Goal of the exercise
Put everything from the start of the items down through the line containing "will tap(224, 45)." into a numbered list, leaving out blank lines and nothing past that line.

Supplied material
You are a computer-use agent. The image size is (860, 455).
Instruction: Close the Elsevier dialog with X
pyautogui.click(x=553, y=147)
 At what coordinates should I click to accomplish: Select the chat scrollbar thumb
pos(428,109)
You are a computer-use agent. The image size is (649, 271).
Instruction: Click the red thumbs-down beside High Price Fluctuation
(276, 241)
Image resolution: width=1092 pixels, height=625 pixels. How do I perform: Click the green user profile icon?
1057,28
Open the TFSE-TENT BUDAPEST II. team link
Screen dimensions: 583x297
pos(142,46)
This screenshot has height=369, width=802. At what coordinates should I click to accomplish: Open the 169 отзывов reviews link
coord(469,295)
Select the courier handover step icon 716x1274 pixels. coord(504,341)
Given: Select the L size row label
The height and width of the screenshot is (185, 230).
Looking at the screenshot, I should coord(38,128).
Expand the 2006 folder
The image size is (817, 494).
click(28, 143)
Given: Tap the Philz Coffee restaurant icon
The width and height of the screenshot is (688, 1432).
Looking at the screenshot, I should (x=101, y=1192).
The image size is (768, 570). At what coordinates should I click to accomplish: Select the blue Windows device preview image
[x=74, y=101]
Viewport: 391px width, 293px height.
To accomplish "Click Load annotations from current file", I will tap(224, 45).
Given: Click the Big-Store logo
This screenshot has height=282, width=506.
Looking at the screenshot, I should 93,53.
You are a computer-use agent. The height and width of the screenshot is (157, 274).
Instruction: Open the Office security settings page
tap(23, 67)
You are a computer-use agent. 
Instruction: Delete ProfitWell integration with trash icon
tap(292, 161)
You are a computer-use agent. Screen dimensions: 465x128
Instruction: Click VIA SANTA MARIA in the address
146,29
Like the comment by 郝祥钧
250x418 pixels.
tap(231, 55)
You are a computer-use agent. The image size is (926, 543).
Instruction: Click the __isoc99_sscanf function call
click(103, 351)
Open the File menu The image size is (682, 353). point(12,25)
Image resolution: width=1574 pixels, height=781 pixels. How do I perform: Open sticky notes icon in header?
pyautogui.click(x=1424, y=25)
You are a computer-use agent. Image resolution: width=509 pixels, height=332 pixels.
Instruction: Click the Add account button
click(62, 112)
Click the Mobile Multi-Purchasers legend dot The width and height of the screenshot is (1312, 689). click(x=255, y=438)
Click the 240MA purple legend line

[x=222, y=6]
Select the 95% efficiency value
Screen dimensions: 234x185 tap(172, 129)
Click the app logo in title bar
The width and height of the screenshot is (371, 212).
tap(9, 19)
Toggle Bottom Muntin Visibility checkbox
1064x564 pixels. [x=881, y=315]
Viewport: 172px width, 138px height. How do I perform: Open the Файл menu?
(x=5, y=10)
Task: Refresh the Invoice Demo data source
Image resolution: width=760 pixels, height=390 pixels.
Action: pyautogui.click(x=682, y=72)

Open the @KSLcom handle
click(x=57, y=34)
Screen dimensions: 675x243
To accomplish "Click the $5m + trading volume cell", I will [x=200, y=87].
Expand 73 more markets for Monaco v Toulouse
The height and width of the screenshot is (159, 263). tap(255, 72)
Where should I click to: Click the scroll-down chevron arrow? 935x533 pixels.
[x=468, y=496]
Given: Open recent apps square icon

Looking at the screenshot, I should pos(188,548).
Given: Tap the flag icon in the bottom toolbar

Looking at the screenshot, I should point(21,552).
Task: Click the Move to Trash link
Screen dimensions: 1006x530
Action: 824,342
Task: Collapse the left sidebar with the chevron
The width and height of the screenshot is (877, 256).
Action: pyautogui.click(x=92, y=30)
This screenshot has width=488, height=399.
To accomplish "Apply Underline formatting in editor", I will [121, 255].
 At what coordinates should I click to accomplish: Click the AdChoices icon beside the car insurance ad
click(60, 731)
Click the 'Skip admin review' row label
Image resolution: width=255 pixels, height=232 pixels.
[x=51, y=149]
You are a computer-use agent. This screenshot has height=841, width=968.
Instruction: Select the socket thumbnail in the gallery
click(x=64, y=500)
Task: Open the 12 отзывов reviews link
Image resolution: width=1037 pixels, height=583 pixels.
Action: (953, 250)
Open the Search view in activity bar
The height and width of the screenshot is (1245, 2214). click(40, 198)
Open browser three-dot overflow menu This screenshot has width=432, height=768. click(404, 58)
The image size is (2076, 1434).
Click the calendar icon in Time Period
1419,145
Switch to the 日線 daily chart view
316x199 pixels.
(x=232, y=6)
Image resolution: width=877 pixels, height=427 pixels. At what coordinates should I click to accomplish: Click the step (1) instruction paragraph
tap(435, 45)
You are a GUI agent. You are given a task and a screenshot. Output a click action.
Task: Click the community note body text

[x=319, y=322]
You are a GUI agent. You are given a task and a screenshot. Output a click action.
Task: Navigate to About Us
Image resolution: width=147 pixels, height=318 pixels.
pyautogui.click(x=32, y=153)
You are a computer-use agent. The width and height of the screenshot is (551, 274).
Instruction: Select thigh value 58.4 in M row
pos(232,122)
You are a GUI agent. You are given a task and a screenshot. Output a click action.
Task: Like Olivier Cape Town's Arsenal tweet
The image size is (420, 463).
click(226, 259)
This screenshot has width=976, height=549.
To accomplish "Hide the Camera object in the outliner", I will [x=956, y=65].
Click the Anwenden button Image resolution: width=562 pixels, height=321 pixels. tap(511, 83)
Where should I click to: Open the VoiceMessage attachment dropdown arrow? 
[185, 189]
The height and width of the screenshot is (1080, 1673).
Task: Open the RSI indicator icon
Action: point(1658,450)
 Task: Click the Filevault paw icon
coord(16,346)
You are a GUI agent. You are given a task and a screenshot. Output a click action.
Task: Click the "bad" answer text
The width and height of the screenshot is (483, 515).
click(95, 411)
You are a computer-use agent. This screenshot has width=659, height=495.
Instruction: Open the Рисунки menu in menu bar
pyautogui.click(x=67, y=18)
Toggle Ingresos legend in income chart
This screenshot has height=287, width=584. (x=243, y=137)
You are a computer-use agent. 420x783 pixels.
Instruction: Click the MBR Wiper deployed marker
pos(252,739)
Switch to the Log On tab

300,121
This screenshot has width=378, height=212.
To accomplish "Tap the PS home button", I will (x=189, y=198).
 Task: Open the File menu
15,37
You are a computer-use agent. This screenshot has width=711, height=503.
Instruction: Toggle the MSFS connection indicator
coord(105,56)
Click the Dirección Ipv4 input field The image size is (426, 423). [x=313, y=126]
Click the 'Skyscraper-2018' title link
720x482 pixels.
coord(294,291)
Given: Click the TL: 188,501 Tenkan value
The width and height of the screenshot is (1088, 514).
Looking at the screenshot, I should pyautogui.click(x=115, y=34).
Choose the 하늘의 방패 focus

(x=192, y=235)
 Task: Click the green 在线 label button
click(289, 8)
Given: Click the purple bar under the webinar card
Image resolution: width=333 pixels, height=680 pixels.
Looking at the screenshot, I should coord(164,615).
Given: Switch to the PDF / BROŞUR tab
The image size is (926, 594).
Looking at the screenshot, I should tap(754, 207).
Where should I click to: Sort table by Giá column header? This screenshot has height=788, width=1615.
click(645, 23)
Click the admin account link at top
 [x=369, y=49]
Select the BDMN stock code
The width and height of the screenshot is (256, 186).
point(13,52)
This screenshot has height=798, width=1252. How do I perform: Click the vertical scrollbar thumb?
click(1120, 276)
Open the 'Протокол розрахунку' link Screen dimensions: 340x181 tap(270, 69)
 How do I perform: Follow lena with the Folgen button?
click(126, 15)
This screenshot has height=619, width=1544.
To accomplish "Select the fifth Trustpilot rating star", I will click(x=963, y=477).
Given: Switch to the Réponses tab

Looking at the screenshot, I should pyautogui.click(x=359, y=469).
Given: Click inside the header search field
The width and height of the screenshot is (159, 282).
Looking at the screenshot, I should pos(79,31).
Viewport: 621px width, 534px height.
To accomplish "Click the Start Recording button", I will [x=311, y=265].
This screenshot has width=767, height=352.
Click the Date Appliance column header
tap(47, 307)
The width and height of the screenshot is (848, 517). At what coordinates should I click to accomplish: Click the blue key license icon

Correct response
1. You are a computer-use agent. The image size is (860, 455).
2. Instruction: Close the Elsevier dialog with X
3. pyautogui.click(x=553, y=147)
4.  At what coordinates should I click to accomplish: Select the chat scrollbar thumb
5. pos(428,109)
6. You are a computer-use agent. The image size is (649, 271).
7. Instruction: Click the red thumbs-down beside High Price Fluctuation
8. (276, 241)
9. Image resolution: width=1092 pixels, height=625 pixels. How do I perform: Click the green user profile icon?
10. 1057,28
11. Open the TFSE-TENT BUDAPEST II. team link
12. Screen dimensions: 583x297
13. pos(142,46)
14. This screenshot has height=369, width=802. At what coordinates should I click to accomplish: Open the 169 отзывов reviews link
15. coord(469,295)
16. Select the courier handover step icon 716x1274 pixels. coord(504,341)
17. Given: Select the L size row label
18. The height and width of the screenshot is (185, 230).
19. Looking at the screenshot, I should coord(38,128).
20. Expand the 2006 folder
21. The image size is (817, 494).
22. click(28, 143)
23. Given: Tap the Philz Coffee restaurant icon
24. The width and height of the screenshot is (688, 1432).
25. Looking at the screenshot, I should (x=101, y=1192).
26. The image size is (768, 570). At what coordinates should I click to accomplish: Select the blue Windows device preview image
27. [x=74, y=101]
28. Viewport: 391px width, 293px height.
29. To accomplish "Click Load annotations from current file", I will tap(224, 45).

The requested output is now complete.